A previsão inicial era de que o julgamento ocorreria em dois dias, mas em virtude da ausência de sete testemunhas foi possível diminuir o tempo e dar a sentença logo no primeiro dia. Aproximadamente às 21h a decisão foi lida. O julgamento iniciou por volta de 8h, com o depoimento dos peritos do caso. Em seguida, o depoimento da mãe da vítima, Iranildes Russo, e prosseguiu com as oitivas das testemunhas de acusação. No final da manhã foram realizadas as oitivas das testemunhas de defesa.

Por volta das 14h, os réus foram ouvidos. No depoimento de Jorge Luis Cardoso Aquere, 49 anos, que é policial militar reformado e que foi absolvido em júri realizado em junho de 2010, ele apresentou o argumento de que era o motorista da primeira viatura que passou a perseguir o suspeito com farda de policial, Lucivaldo Ferreira. Ele também alegou não ter feito nenhum disparo e se considera injustiçado.
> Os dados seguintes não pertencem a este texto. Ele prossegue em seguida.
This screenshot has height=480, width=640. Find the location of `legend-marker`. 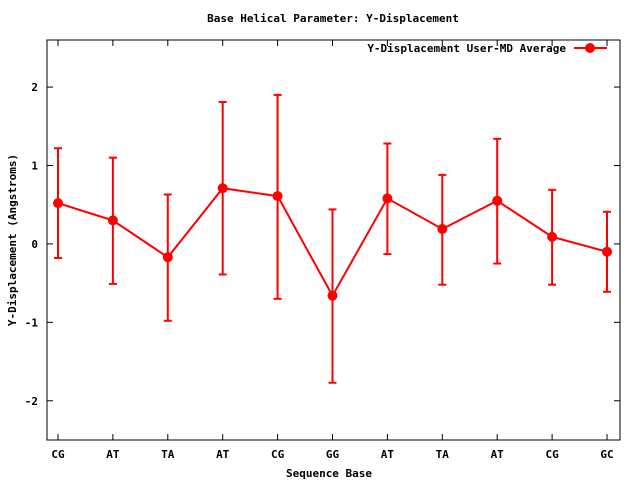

Mas a  promotoria entendeu que quem contribui para a prática de um crime é coautor e, por isso, ele foi denunciado. O policial militar Paulo Reinaldo Corrêa Batista também era motorista de uma das três viaturas que estavam na perseguição. Ele ainda está trabalhando na PM. Durante o depoimento ele sustentou a mesma versão, de que estava apenas dirigindo a viatura.
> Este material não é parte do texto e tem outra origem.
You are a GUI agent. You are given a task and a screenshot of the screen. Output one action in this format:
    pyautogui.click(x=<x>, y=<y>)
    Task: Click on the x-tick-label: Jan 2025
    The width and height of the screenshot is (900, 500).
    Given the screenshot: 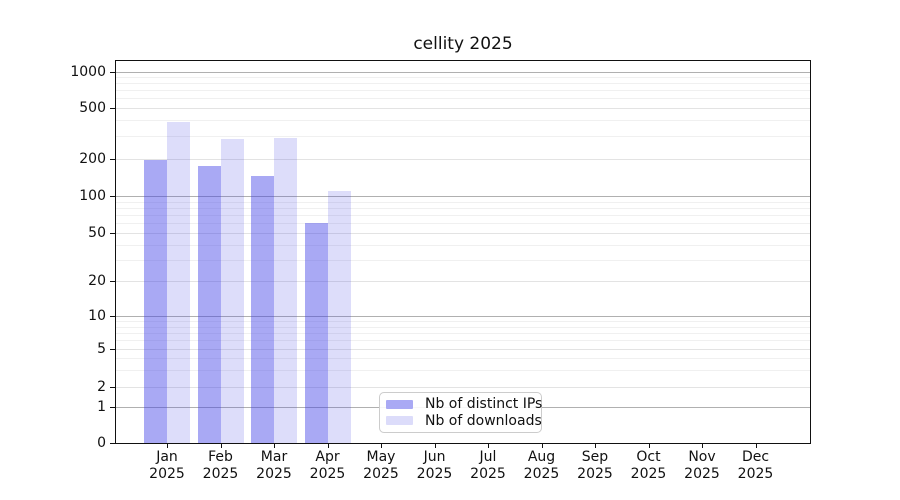 What is the action you would take?
    pyautogui.click(x=167, y=466)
Os familiares dos policiais e da vítima acompanharam todo o julgamento. A mãe de Carlos Gustavo Russo, conhecida como a fundadora do Movida, estava acompanhando tudo e disse que aguarda por justiça. Ela acredita na tese da promotoria, uma vez que mesmo que os policiais estivessem dirigindo e não efetuaram disparos contra o seu filho ela diz que eles poderiam ter dado outro rumo para a história.

No entanto, a família de Gustavo de Oliveira Maia Russo, de 27 anos, viu a decisão se repetir. O Ministério Público do Estado do Pará (MPPA) havia recorrido da decisão, anulando a primeira sentença de absolvição. Mas os jurados acataram novamente a tese da defesa dos acusados de negativa de autoria e decidiu pela inocência dos policiais. A promotoria informou que a decisão do juri é soberana e que desta vez não há elementos para se recorrer do que foi determinado. 

Caso ocorreu em 2005

O caso contra o promotor de eventos ocorreu no dia 10 de janeiro de 2005, no bairro do Marco. A vítima foi abordada por um bandido que estava fugindo da polícia e durante a perseguição policial, foi feita refém. Conforme consta nos autos, várias viaturas da Polícia Militar cercaram a vítima e o bandido e efetuaram 22 disparos contra o veículo do promotor de eventos.

Ele foi atingido com sete disparos e, após laudo do Centro de Perícias Científicas Renato Chaves, ficou constatado que a arma usada pelo assaltante não tinha munição, no que mostra que a polícia agiu de forma precipitada. Após a ação violenta, oito policiais militares foram responsáveis pelo crime. Sendo que cinco foram condenados e três absolvidos.